Verleger Valdo Lehari jr., seit langem engagiert in europäischen Medienfragen, sorgt sich um die Pressefreiheit in Europa. Aber freut sich über den Copyright-Beschluss des europäischen Parlaments. Hier im Interview mit Frank Stier.

„Der sogenannte Westen ist auch nicht gerade vorbildlich“, sagt Valdo Lehari jr.. (Foto: Thomas Kausch)

 

Herr Lehari, warum kümmern Sie sich nicht einfach nur um Ihre Tageszeitung, sondern auch um EU-Verbandsarbeit?

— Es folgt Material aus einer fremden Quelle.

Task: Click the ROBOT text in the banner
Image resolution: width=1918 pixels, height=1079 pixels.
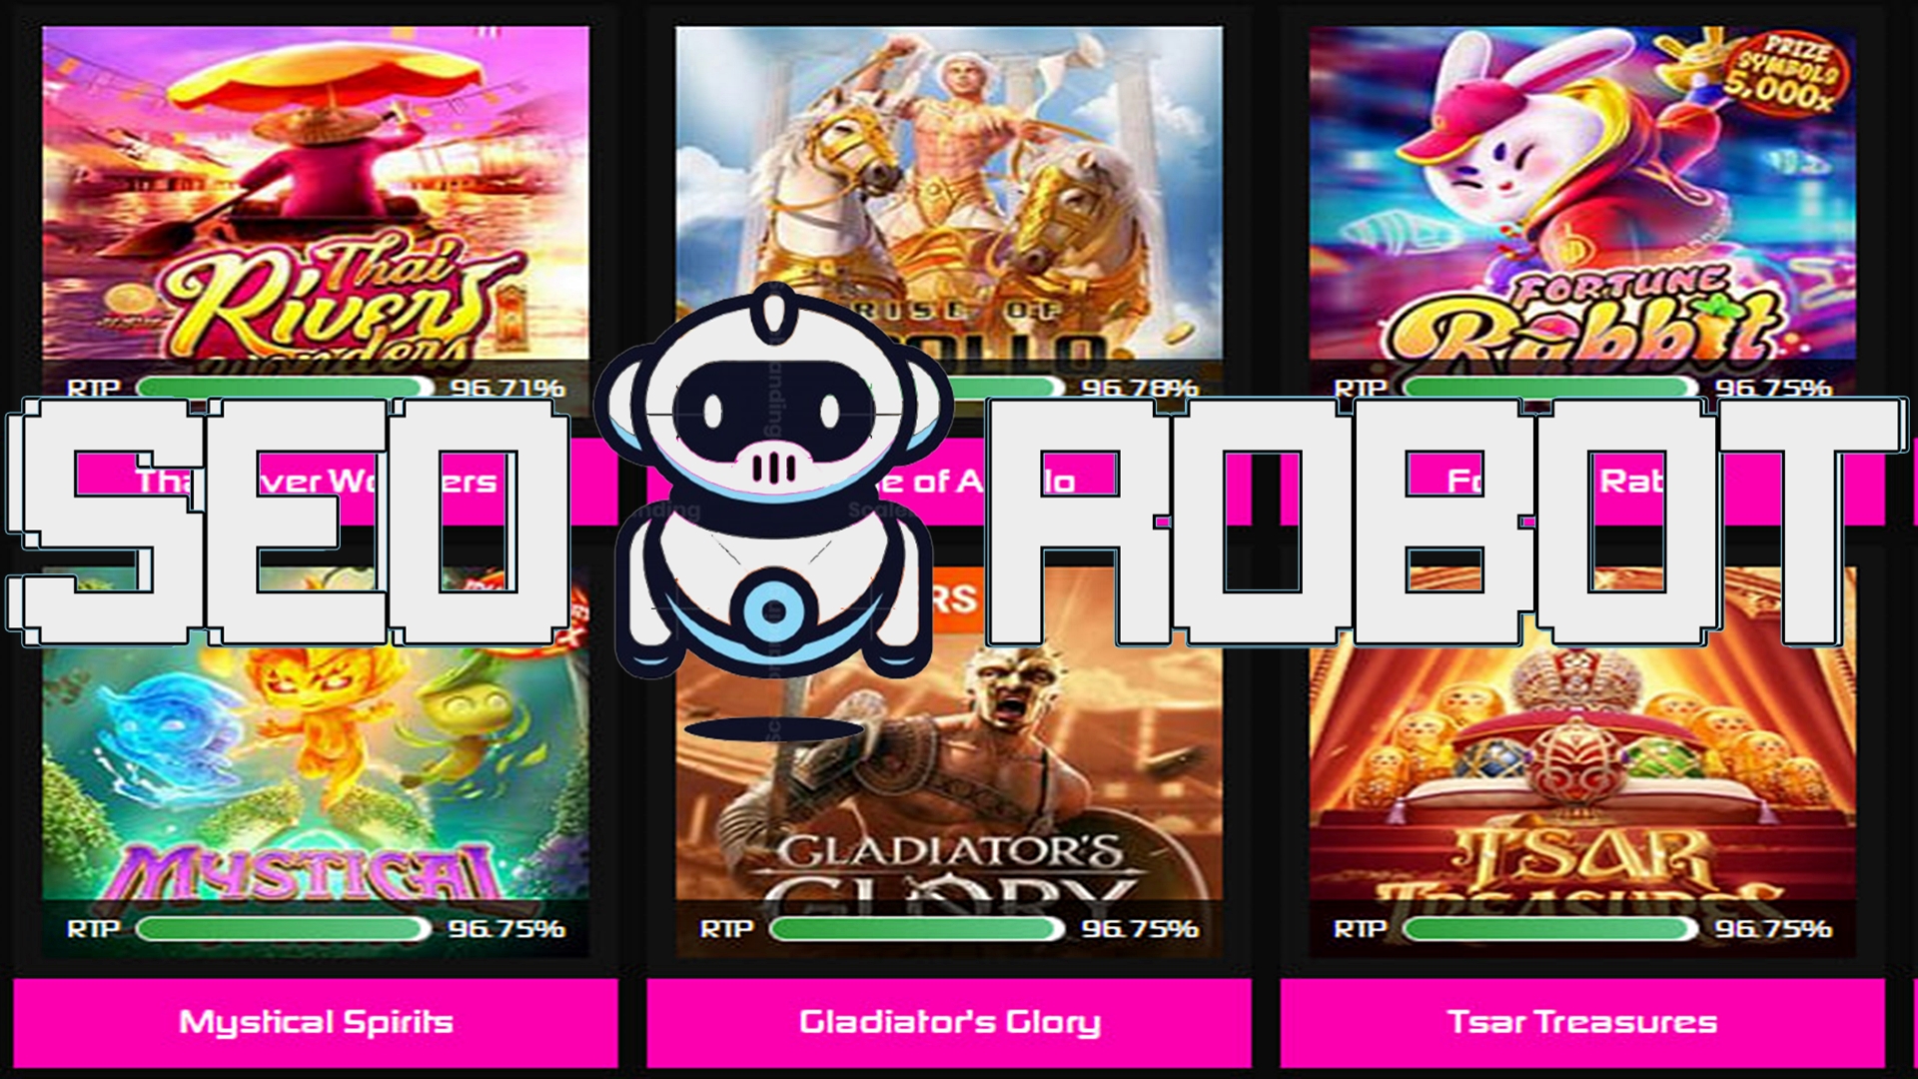Action: (1443, 520)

Valdo Lehari jr.: Ich habe mich immer engagiert, schon in der Schulzeit als Schulsprecher. Und während meines Jura-Studiums habe ich mich mit Fragen der Pressefreiheit sowie des verfassungsrechtlichen und medienpolitischen Zugangs der Verleger zum privaten Rundfunk befasst. Seit Mitte der 1970er-Jahre bin ich also medienpolitisch aktiv. Eine Rolle spielt natürlich auch die Geschichte meiner Familie. 1939 wurden meine Großeltern gezwungen, den „Reutlinger General-Anzeiger“ Hitler zu übergeben.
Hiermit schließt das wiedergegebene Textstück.